Segment Start: Records

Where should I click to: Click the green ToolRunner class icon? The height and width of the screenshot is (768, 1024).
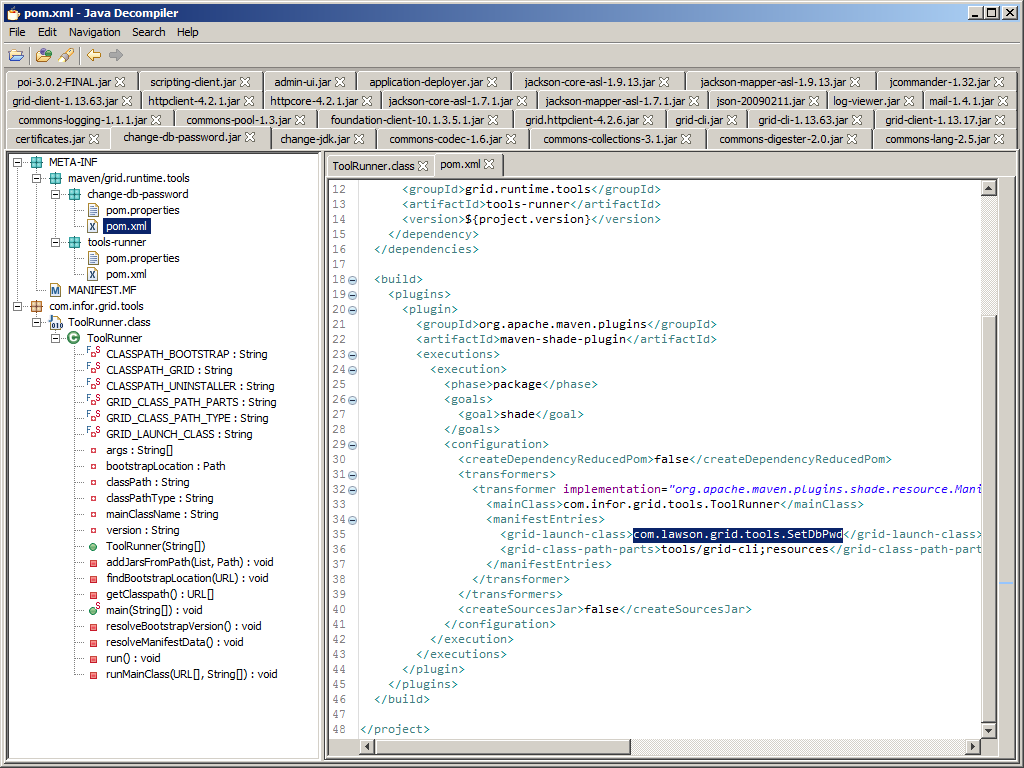(x=74, y=338)
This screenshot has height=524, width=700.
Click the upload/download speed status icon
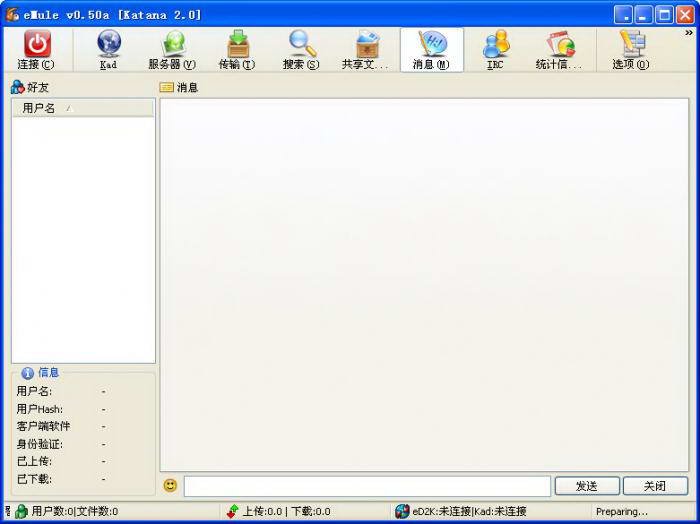tap(233, 512)
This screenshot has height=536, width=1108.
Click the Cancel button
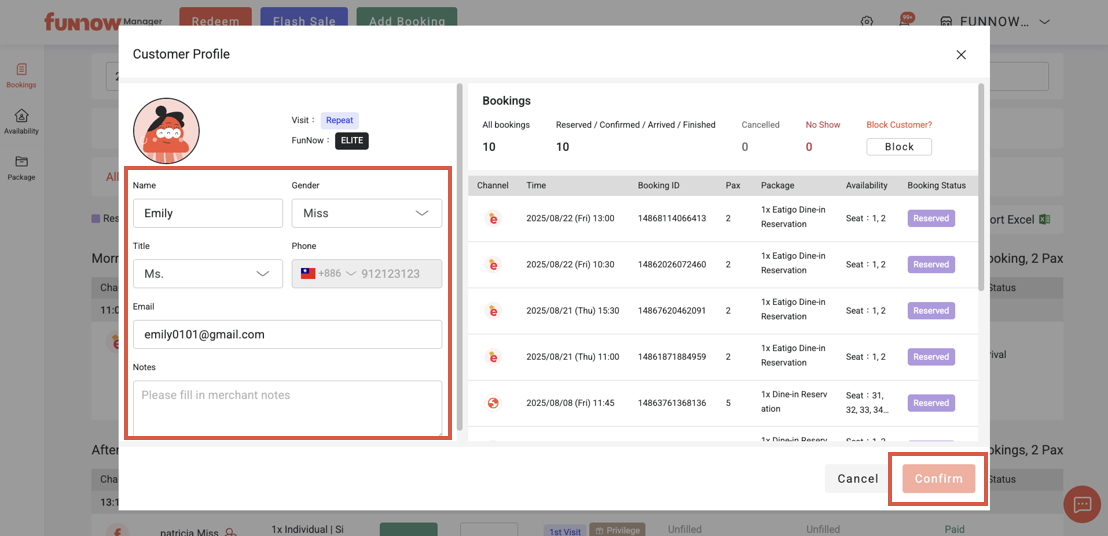(x=858, y=479)
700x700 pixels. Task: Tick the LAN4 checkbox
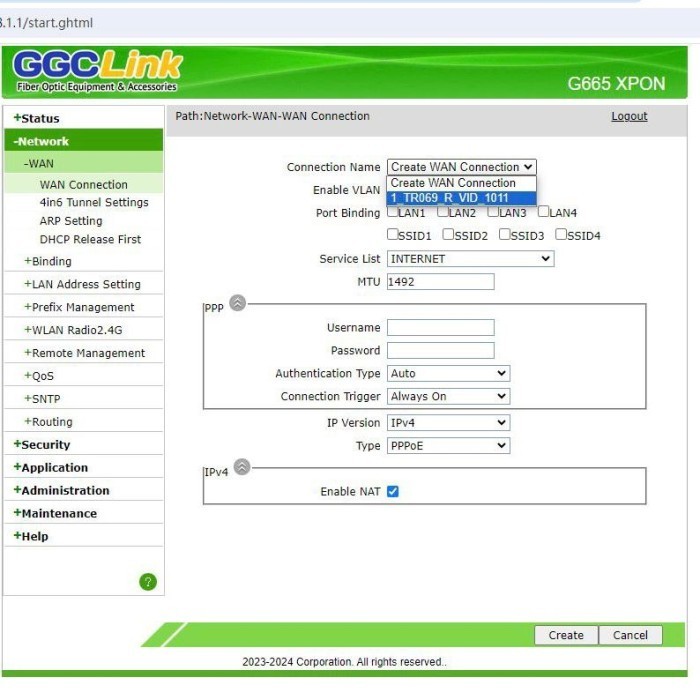pyautogui.click(x=544, y=212)

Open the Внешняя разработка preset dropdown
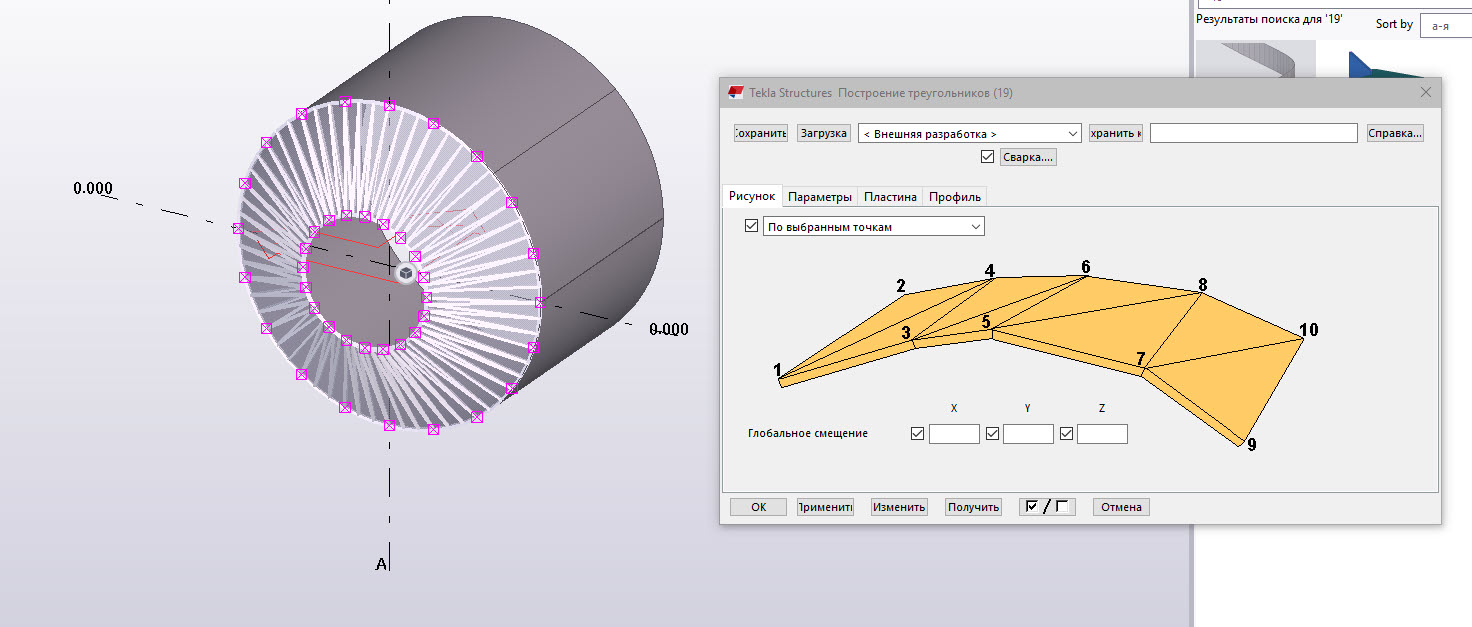point(969,133)
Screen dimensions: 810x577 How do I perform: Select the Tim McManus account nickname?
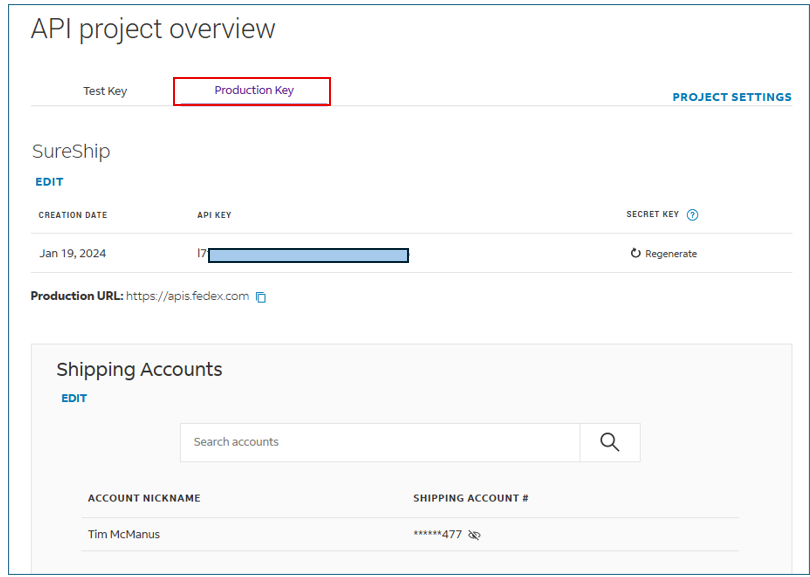pos(124,534)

Segment End: Records

* What is being asked
Here the requirement is to restate exactly the line holding "Open the Внешняя разработка preset dropdown" and every later line through the end of the material, omitting pictures.

* Answer space
Open the Внешняя разработка preset dropdown
point(969,133)
Screen dimensions: 810x577 How do I perform: Select the Tim McManus account nickname?
pos(124,534)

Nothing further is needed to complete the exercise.